Would most Americans want to know if the Justice Department had hired a bunch of mob lawyers and put them in charge of mob cases? Or a group of drug cartel lawyers and put them in charge of drug cases? Would they want their elected representatives to find out who these lawyers were, which mob bosses and drug lords they had worked for, and what roles they were now playing at the Justice Department? Of course they would — and rightly so.

But the situation is hardly analogous. The pejorative phrases “mob lawyers” and “drug cartel lawyers” refer to attorneys whose practices are consist either solely or mainly of working for rich gangsters. In many cases these lawyers became more or less a part of the criminal enterprise themselves, often taking illegal actions such as carrying a mob boss’s orders to his underlings from jail.
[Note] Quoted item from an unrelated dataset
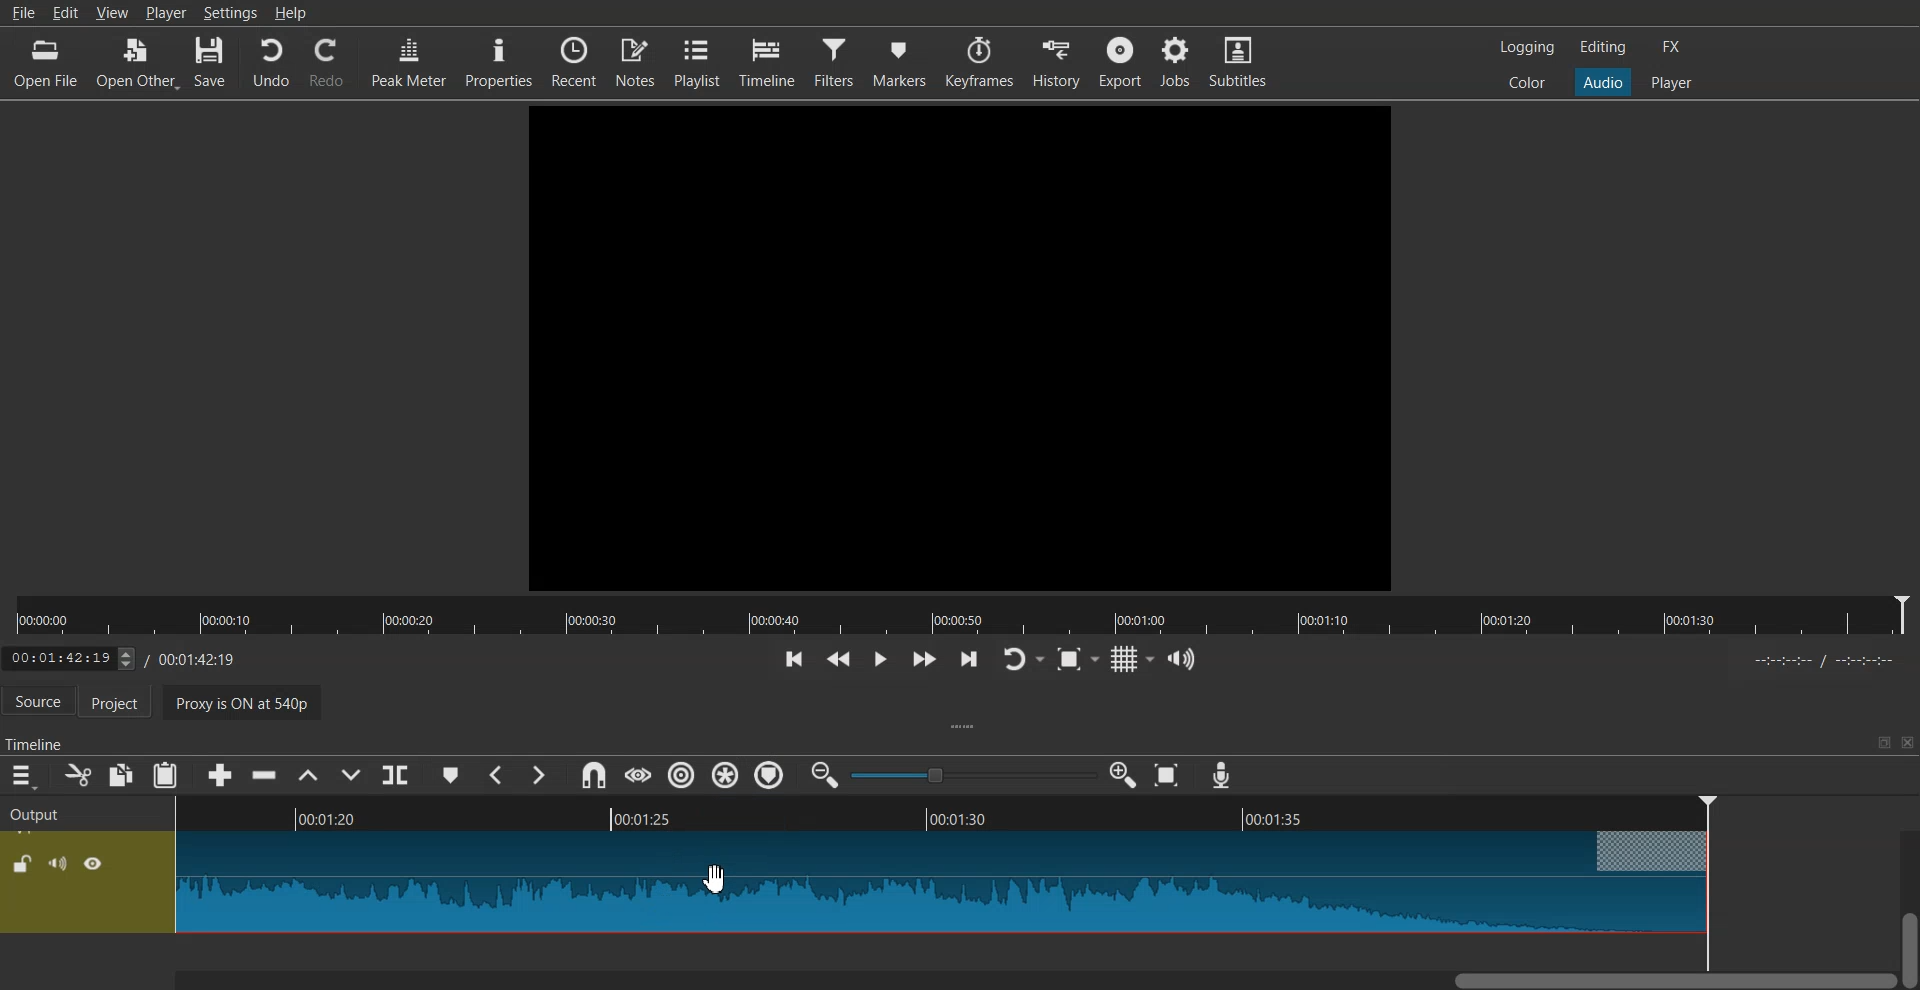 This screenshot has width=1920, height=990. Describe the element at coordinates (396, 775) in the screenshot. I see `Split on playhead` at that location.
There are in fact “terrorist lawyers” in this sense. For example Lynne Stewart, who was sentenced to 28 months in prison for passing messages from the “blind sheikh,” Omar Abdel Rahman, to his fellow terrorists. Or the French lawyer Isabelle Coutant-Peyre, who is engaged to marry Carlos the Jackal, and has compared the French police to the Gestapo.

If Stewart or Coutant-Peyre had been hired by the Department of Justice, I could see legitimate grounds for outrage. But the lawyers singled out by Keep America Safe are hardly in the same category. All they did was challenge the rules governing terrorist detainees or provide some representation to terrorist defendants. There is no suggestion that they favor terrorism or support al-Qaeda; all they did was what lawyers are supposed to do. As a group of Republican attorneys note:

Whether one believes in trial by military commission or in federal court, detainees will have access to counsel. … Good defense counsel is … key to ensuring that military commissions, federal juries, and federal judges have access to the best arguments and most rigorous factual presentations before making crucial decisions that affect both national security and paramount liberty interests.

Thiessen has a better point when he bemoans the double standard at work here. Many of those now outraged by the attacks on the Justice Department lawyers kept silent or applauded when John Yoo, Jay Bybee, and other honorable Bush administration lawyers were accused of being “war criminals” and threatened with prosecution for advocating a vigorous prosecution of the war against al-Qaeda. Perhaps this controversy will prove salutary if it will lead the Left to call off their attack dogs.

But there is an overriding cost that should be kept in mind: By focusing so much on the lower-level lawyers, Keep America Safe is missing the real problem. That starts at the top with Attorney General Eric Holder and President Obama, who seem willing to give terrorist defendants more rights than they received under the Bush administration — and more rights than most Americans think they deserve. I would suggest keeping the focus on Obama and Holder, not on underlings who are not the ultimate decision-makers here.